Hell is Where the Home is Movie Review
Written by Joel Harley
Released by 1inMM Productions
Directed by Orson Oblowitz
Written by Corey Deshon
2018, 88 minutes, Rated 18
Released on 28th August 2018
Angela Trimbur as Sarah
Zach Avery as Joseph
Janel Parrish as Estelle
Jonathan Howard as Victor
Two couples, both harboring dark secrets. One luxury, remote house. A jittery stranger at the door, acting suspiciously. Orson Oblowitz’s home invasion thriller (or is it?) boasts a familiar setup and, sure enough for everybody involved, very bad things are on the horizon. Unlike most budget horror directors of his ilk, however, Oblowitz is committed to keeping his audience guessing, and things are rarely as they seem at first… or are they?
Following the loss of an unborn child, Sarah and Joseph have grown bitter, sad and distant. Hoping to bond again, they rent out a fancy home in the Mojave Desert, with pals Estelle and Victor. With steamy affairs and Victor’s hot temper all simmering away under the surface, there’s enough bubbling away in the pot well before creepy ‘neighbour’ Fairuza Balk comes knocking at the door. With friends and neighbours like these, who needs violent home invaders?
The snappily titled Hell is Where the Home is may not be the most original home invasion film you’ll see this year (or ever), but it is one which will keep you on your toes throughout. While its lead couples are predictably obnoxious, that’s sort of the point, and feeds into the later atrocities quite nicely. While Oblowitz’s box of tricks is a familiar one, the way in which he sets it up and unleashes his funny games makes all of this feel much fresher than it really is. It’s nasty, unpredictable and harbors some of the most brutally effective home invasion violence since 2010’s Mother’s Day remake.

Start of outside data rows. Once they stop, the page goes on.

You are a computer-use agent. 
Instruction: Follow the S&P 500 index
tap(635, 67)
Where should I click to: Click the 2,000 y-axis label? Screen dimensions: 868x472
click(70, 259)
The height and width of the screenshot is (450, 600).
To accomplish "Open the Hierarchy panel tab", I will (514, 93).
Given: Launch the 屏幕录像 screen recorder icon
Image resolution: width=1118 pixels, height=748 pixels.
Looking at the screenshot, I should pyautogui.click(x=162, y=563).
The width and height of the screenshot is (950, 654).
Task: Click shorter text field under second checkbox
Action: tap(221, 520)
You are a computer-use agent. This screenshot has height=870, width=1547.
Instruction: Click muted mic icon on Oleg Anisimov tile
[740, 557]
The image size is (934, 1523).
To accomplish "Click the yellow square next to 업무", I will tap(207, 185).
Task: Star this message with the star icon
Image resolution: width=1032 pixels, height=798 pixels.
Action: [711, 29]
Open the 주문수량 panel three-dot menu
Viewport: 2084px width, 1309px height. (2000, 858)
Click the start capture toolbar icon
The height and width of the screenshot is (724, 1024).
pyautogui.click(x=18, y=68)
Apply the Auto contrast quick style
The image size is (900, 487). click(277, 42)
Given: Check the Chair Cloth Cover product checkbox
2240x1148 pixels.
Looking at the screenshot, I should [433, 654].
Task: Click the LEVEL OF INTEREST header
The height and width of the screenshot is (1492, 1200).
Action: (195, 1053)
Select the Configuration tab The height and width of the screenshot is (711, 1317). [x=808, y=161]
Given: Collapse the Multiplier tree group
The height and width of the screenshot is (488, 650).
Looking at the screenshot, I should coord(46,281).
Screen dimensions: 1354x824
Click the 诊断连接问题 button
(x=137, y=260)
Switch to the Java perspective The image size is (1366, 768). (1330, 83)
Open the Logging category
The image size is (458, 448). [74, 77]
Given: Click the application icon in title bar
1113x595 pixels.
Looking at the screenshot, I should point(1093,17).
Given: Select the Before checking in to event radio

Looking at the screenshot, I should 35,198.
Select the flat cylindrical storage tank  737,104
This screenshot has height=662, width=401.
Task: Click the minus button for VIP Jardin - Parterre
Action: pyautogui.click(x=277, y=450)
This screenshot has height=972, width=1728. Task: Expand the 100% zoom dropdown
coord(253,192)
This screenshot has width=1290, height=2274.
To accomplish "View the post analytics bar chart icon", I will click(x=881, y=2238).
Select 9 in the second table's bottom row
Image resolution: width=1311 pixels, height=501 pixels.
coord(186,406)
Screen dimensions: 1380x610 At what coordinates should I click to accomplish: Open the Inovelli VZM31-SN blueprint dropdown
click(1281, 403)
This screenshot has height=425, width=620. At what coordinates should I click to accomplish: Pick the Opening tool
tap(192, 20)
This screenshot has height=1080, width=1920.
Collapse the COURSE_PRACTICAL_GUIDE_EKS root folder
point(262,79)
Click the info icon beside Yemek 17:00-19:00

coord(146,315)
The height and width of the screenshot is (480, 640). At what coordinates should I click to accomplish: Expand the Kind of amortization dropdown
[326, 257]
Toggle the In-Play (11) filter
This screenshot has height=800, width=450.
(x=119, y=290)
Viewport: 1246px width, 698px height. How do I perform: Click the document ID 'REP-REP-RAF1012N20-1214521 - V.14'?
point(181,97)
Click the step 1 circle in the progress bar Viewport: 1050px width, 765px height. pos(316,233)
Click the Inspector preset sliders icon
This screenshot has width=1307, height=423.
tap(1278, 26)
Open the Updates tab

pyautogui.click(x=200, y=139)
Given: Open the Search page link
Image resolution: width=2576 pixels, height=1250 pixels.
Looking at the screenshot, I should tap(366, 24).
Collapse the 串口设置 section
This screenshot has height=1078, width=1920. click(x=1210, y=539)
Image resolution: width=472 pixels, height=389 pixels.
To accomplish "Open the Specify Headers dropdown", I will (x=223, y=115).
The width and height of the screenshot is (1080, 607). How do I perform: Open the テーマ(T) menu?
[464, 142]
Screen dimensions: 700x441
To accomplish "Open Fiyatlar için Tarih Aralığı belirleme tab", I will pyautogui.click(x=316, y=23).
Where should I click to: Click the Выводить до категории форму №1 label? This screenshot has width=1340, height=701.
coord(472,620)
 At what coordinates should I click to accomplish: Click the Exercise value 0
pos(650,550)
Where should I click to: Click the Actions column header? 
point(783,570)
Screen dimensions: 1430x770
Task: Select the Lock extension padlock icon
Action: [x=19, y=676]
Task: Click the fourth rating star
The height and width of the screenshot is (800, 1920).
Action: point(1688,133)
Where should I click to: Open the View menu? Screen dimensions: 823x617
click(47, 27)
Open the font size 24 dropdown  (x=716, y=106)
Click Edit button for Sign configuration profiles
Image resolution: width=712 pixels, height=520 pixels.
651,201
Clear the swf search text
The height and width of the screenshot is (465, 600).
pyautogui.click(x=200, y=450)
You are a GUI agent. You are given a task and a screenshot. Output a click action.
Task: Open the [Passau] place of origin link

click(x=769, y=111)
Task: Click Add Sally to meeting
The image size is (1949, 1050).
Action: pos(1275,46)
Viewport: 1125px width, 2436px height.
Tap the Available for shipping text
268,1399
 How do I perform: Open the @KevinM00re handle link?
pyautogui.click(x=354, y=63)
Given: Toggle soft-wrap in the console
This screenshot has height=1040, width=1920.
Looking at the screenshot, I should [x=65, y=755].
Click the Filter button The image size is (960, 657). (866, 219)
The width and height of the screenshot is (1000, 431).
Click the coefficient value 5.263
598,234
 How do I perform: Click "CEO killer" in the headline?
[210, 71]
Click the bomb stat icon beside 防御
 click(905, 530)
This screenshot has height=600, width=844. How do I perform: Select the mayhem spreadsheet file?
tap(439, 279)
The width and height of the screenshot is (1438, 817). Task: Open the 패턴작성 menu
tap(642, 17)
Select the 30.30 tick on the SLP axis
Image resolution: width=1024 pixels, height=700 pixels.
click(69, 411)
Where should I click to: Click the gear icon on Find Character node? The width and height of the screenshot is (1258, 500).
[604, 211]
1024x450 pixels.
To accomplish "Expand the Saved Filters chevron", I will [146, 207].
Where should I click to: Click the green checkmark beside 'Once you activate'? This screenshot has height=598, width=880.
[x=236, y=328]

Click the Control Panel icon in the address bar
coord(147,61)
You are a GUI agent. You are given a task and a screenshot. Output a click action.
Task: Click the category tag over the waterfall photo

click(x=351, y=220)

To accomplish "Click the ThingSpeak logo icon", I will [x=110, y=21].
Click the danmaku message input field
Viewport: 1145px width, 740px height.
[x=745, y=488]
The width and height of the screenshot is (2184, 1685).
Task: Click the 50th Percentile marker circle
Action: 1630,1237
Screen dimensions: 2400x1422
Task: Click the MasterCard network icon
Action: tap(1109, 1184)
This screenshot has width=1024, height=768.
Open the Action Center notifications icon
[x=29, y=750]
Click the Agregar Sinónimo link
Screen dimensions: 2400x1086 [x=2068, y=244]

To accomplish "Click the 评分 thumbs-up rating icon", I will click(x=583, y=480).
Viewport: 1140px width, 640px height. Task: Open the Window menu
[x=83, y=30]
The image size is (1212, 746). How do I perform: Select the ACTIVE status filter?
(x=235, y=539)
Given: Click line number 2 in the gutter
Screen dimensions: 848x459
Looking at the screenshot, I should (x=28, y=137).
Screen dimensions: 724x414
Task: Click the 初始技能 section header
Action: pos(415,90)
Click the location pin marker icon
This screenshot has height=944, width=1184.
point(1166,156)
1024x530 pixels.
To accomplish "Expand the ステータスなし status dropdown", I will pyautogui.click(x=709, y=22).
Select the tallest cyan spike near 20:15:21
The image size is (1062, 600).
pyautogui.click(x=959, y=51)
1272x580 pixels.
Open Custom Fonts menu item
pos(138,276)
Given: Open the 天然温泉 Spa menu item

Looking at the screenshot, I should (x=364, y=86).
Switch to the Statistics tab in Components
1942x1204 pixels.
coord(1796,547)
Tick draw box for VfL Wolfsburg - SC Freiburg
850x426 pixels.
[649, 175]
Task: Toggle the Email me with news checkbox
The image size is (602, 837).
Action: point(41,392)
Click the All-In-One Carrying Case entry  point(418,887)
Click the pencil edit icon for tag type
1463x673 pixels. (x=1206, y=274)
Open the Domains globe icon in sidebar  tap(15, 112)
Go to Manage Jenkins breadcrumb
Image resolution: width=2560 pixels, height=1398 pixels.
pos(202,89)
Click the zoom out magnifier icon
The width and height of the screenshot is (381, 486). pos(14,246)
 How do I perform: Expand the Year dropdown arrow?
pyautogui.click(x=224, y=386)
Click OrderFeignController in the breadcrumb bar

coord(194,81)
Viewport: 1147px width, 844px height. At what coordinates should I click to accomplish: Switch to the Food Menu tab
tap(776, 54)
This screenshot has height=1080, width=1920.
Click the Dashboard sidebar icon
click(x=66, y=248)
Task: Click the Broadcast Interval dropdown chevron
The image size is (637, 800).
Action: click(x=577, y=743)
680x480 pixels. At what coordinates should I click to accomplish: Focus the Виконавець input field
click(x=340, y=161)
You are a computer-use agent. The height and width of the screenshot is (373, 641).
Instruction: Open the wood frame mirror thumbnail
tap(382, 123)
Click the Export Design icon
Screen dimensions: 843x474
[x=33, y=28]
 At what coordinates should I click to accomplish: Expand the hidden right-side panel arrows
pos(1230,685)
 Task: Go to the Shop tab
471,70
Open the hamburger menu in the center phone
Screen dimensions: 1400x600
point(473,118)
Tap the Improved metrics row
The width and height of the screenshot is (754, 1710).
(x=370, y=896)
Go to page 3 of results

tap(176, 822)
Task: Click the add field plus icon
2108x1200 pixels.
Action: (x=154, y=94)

At this point, it’s difficult to do anything startlingly original with the home invasion subgenre (Pascal Laugier’s Incident in a Ghostland gave it a shot, but was marred by misogyny and banal violence-for-violence’s-sake), and Hell is Where the Home is barely even tries. Instead, rather than reinventing the wheel, it sets it spinning down a dark path and never takes its foot off the pedal until the end.